Calmodulin (CaM) is an essential Ca2+-binding protein that transduces intracellular Ca2+ signals into cellular effects by binding to target proteins (Chin and Means, 2000). Whether CaM itself is regulated by factors in addition to the intracellular Ca2+ concentration ([Ca2+]i) has been addressed in relatively few studies, most investigating the regulation of CaM production (Gannon and McEwen, 1994; Solomon et al., 1994; Weinman et al., 1991) or the possible phosphorylation of CaM by Ser/Thr or Tyr kinases (Benaim and Villalobo, 2002; Corti et al., 1999; Quadroni et al., 1998; Sacks et al., 1995).
The interaction of CaM with its binding targets is determined not only by its affinity for them in the presence or absence of Ca but also by its proximity to those targets in the cellular environment. The subcellular distribution of CaM and the degree to which its distribution is regulated has been relatively little studied. The reports of stimulus-induced translocations of CaM to the nucleus in hippocampal CA3/CA1 pyramidal neurons (Deisseroth et al., 1998) and pancreatic acinar cells (Craske et al., 1999) raised the possibility that the distribution of CaM is dynamically regulated within individual cells and that changes in the intracellular targeting of CaM might have important regulatory functions. More recently, we have used a low-affinity (Kd=800 nM) CaM-binding probe constructed from the CaM-binding domain of caldesmon to monitor the level of available cellular CaM and found that activation of protein kinase C (PKC) increases the apparent free CaM level in differentiated smooth-muscle cells (Hulvershorn et al., 2001). This study (Hulvershorn et al., 2001) demonstrated that the availability of CaM to interact with low-affinity CaM-binding targets is dynamically regulated and raised the question of the source of the CaM made available by PKC activation in smooth-muscle cells.

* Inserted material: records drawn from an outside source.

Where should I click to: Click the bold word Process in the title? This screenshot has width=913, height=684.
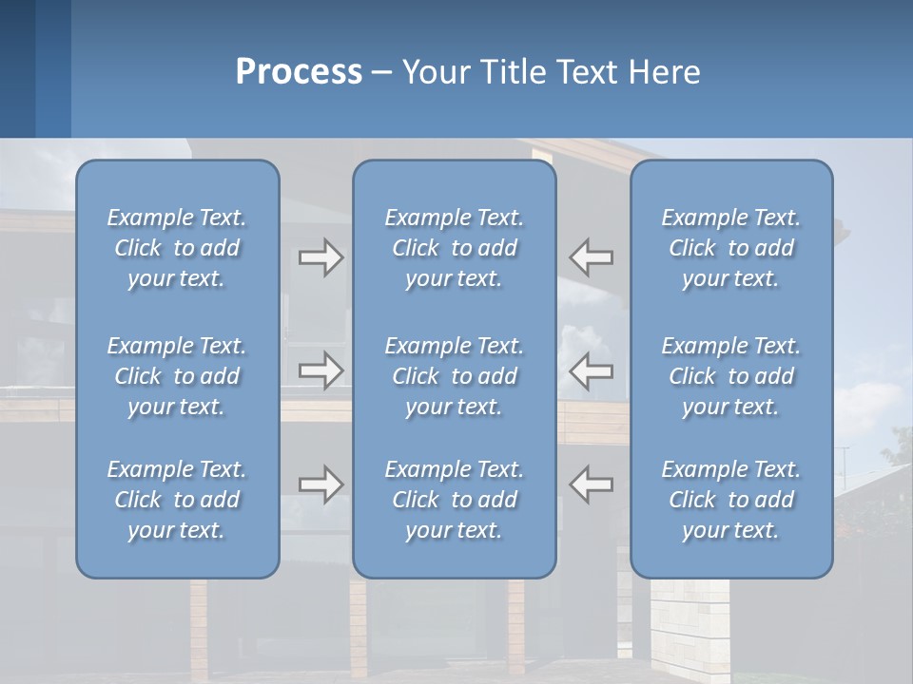[299, 72]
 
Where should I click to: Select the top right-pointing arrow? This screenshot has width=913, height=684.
[321, 257]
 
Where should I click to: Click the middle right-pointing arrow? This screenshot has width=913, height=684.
[321, 370]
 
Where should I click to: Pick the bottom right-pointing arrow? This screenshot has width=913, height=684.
[321, 484]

Myristoylated alanine-rich C-kinase substrate (MARCKS) is an abundant CaM-, actin- and membrane-binding protein, and a major substrate of PKC in many cell types (Hartwig et al., 1992). MARCKS has been suggested to be involved in brain development, cell migration, adhesion, neurosecretion and actin-filament reorganization (Arbuzova et al., 2002); however, its function in smooth muscle is not clear. Phosphorylation of MARCKS by PKC decreases its affinity for both CaM and actin, as well as the association with membranes (Graff et al., 1989; Porumb et al., 1997). Blackshear (Blackshear, 1993) has suggested, based largely on in-vitro biochemical studies, that MARCKS could serve as a major reservoir for CaM in cells. Conversely, because MARCKS is a substrate for PKC (Blackshear, 1993) and releases CaM when phosphorylated by PKC, MARCKS could also be a significant CaM donor in the cell.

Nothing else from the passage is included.